1473. Running in heavy rotation in the ad spaces on Technorati is a series of rather bizarre pieces. They seem to be ads. They seem to be ads slanted toward the audience that loves abusurd humor ... the kind who's watched Airplane! about 300 times (The "Don't Call Me Shirley" Edition) just to make extra sure that they didn't miss every little joke.

Some of the ads are cute and funny and verge on the disturbing. If what they advertise seems improbable, that's because they are. But we get ahead of ourselves. We definitely have to tip our cap and give propers, for some of them force concepts into spaces two of them should never, ever occupy; by rights, some of these ads should rend the utter fabric of time and space about them, causing the universe to be sucked, Slurpee-like, through the resulting hole.


The Cornett Motel (The One With The Two "T"s!), to start on the merely odd and funny end, has amenities that are dubious at best (a banner ad not included here exults in a "Free 28.8 modem in the lobby!" and "English/Croation Service"). Not to be missed is the lagoon-like swimming pool:



An organization calling itself PARMM inveghs against the Devil's music (wasn't that what they called jazz?) in this banner:



And offers a book in this sidebar (with a Mom that just seems to be saying "you're GROUNDED until you're thirty, little mister/miss):



Sakura will sell you lingerie for your animals (yes, including bras for pigs) in a style that cries "J-List!":



Some chap named Sebastian will teach you the basics of English style pub-fighting (For the non-anglophile, bloke is another dude, and bird is your girl). Judging by his look, I'd trust him; he probably knows what he's talking about:



The ads for Mr. Raccoon's Pet Daycare start by abusing Cooper Black, and depart from the WTF station on an express train straight to the land of the "Uh-Oh Feeling":



Isn't loving pets almost too much like, almost actionable under law?
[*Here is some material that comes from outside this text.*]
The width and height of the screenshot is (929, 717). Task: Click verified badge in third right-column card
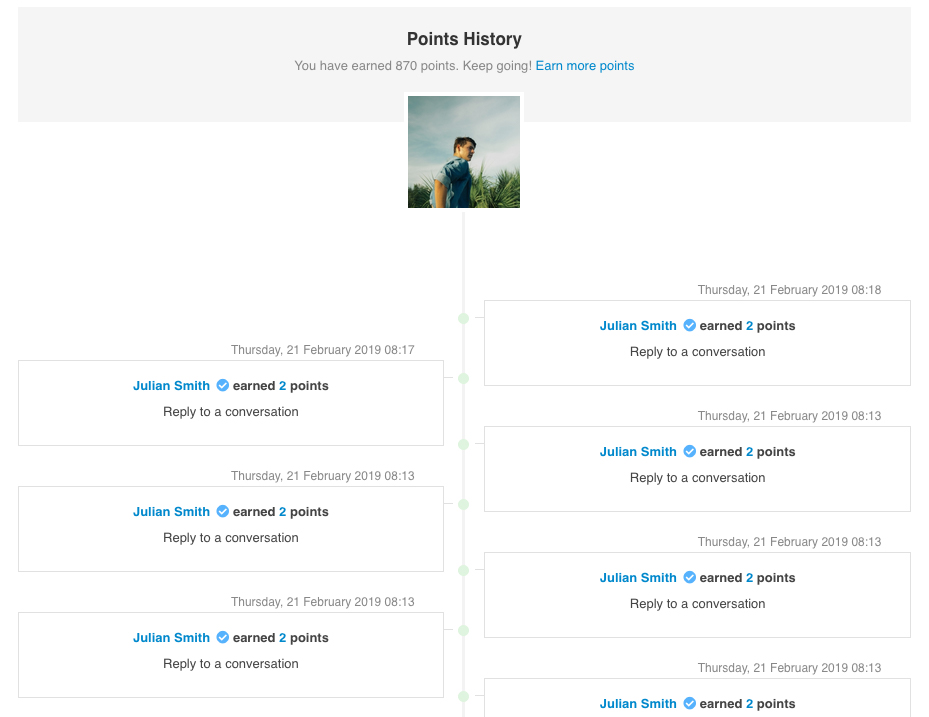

And those manga eyes just give me the creeps.


And, veering into the Twilight zone is some scrawls on looseleaf which indeed suggest They are listening, and whatever it is, you got to buy it now. Somehow ham radios are involved:



But where does it all go? If you do click on one of the ads, you'll find that The Matrix has you, Neo. All these are designed is to get you to click on a highly improbably ad concept to go see the new Toyota Matrix.


We don't really have any specific problem with clever-clever advertising, and the jokes in the Toyota campaign are rather funny actually. But something about this sort of thing is ... well, it's gotten kind of tiresome over the years. Of course, it's an irritating kind of dishonesty that gets your clicks to add to stats to prove that, at least by stats, the campaign is a success.


I look at it this way: if someone's going to engage my curiosity, then it might be something I might actually want to buy right now. Toyota's Matrix campaign, while humorous, in the end does nothing but steals a bit of my time and attention. I can't imagine, especially the way the economy's headed everyone is willing to just jump up from thier computers and buy them a Matrix.


Perhaps that misses the point there; maybe all they're going is for mindshare.


Still, one of the most powerful features of advertising is its power to manipulate. This is a tool, neither good nor bad. If you fool too many people, though, for good or bad, all you get is a cynical population who is resistant to advertising; so you have to amp up the volume. The result is kind of an ad-crazy world (actually, we realize our lament is a few decades belated; indeed, that train left the station sometime during the 70's, when they started advertising that modern-English Bible translation (remember The Book?), as far as we're concerned. But we parenthetically digress).


Therefore, the Matrix campaign, while indeed righteously funny, leaves us kind of empty inside. The joke over, the punchline is sort of ... well, we've been there before. Meh.


If you want to advertise a car to me, then just advertise a car. I've seen some danged clever "just advertise the car" commercials.